Imagine what it would be like to be in a race against others, but not be allowed to start running until days or weeks after them. You would be behind them. That is the position Michigan found itself in in the 2020 election when it comes to processing and counting absentee ballots.
“We understand the eyes of the nation are on Michigan right now and our voters and our ballots,” said Jocelyn Benson, (D) Michigan Secretary of State.
Benson says Michigan saw a record, more than 3 million absentee ballots cast, and verifying the signatures on them takes time.
But other states also dealing with COVID-19 concerns saw record increases in absentee ballots. So why is Michigan taking so much longer?
“In other states, they can start processing absentee ballots long before the election,” said Jonathan Hanson, a Political Scientist at the University of Michigan Ford School of Public Policy.
Some states allow absentee ballots to be processed and/or counted as they are received, sometimes weeks before clerks in Michigan are allowed to start the job. Michigan typically is not allowed to start processing them or counting them until Election Day.
The legislature passed an act that this year only allowed clerks to process absentee ballots for ten hours on the day before Election Day.
Policy experts and clerks warn that the increase in absentee ballots is not only due to the pandemic.
“The coronavirus magnified the problem tremendously, but it would be mistaken to think we are never going to experience this again,” said Hanson.
“We would like to be one of the earlier reporters or at least right in there with the pack,” said Debbie Binder, West Bloomfield Township Clerk.

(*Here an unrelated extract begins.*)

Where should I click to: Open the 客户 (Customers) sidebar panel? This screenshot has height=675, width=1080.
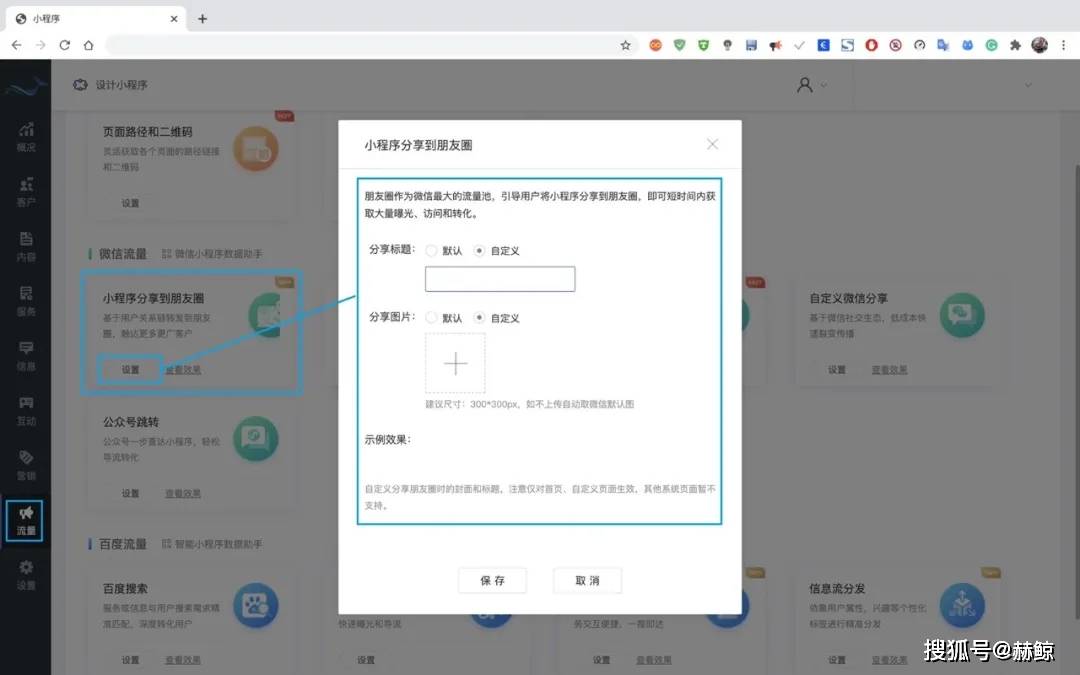[25, 190]
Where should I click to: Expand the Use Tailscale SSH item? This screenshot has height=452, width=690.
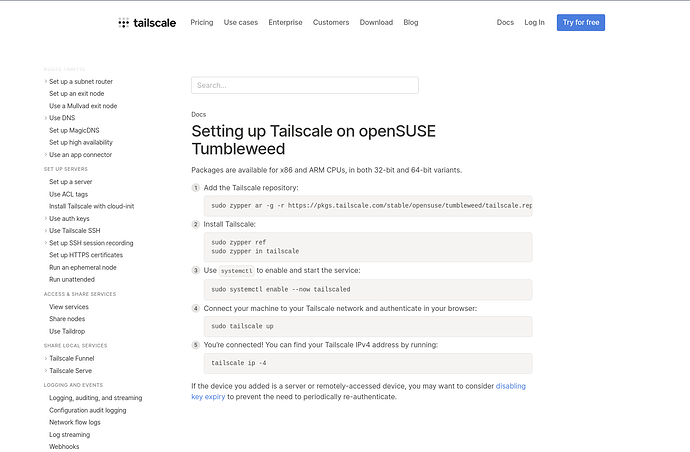(x=45, y=230)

Binder says that since Proposal Three passed in 2018, allowing anyone in Michigan to vote absentee, the number of people requesting automatic absentee ballot applications in the township has more than tripled from about 8,000 to about 25,000.
“I think going forward the legislature needs to look at what the needs of their local clerk are,” said Binder.
She says it takes time to process every ballot, which includes opening the exterior envelope and comparing the signature on the interior privacy envelope to the signatures on record. That is what they were allowed to do on Monday.
It also takes time to open the privacy envelope and feed the ballots into the tabulator so they are counted.
It also takes significant time to take absentee ballots submitted by our service members. A bipartisan team of multiple election workers takes electronically submitted military ballots and transcribes the votes onto paper ballots, so they can be tabulated.
Her team finished counting around two a.m., after brutally long days. She says it would be ideal to have more time so she can have workers who are not exhausted as they do the important job.
State Senator Ruth Johnson introduced the legislation that provided an extra ten hours this year. The original bill she introduced did not restrict it to this year.
The Republican and former Secretary of State says she will be looking into what should be done in the future. She said it is possible more time should be allowed, if not for everyone, for communities of a certain size.
“We put a sunset on it and I was happy to see that amendment. You should always check and see if something like this is working well and what changes you might make,” said Johnson.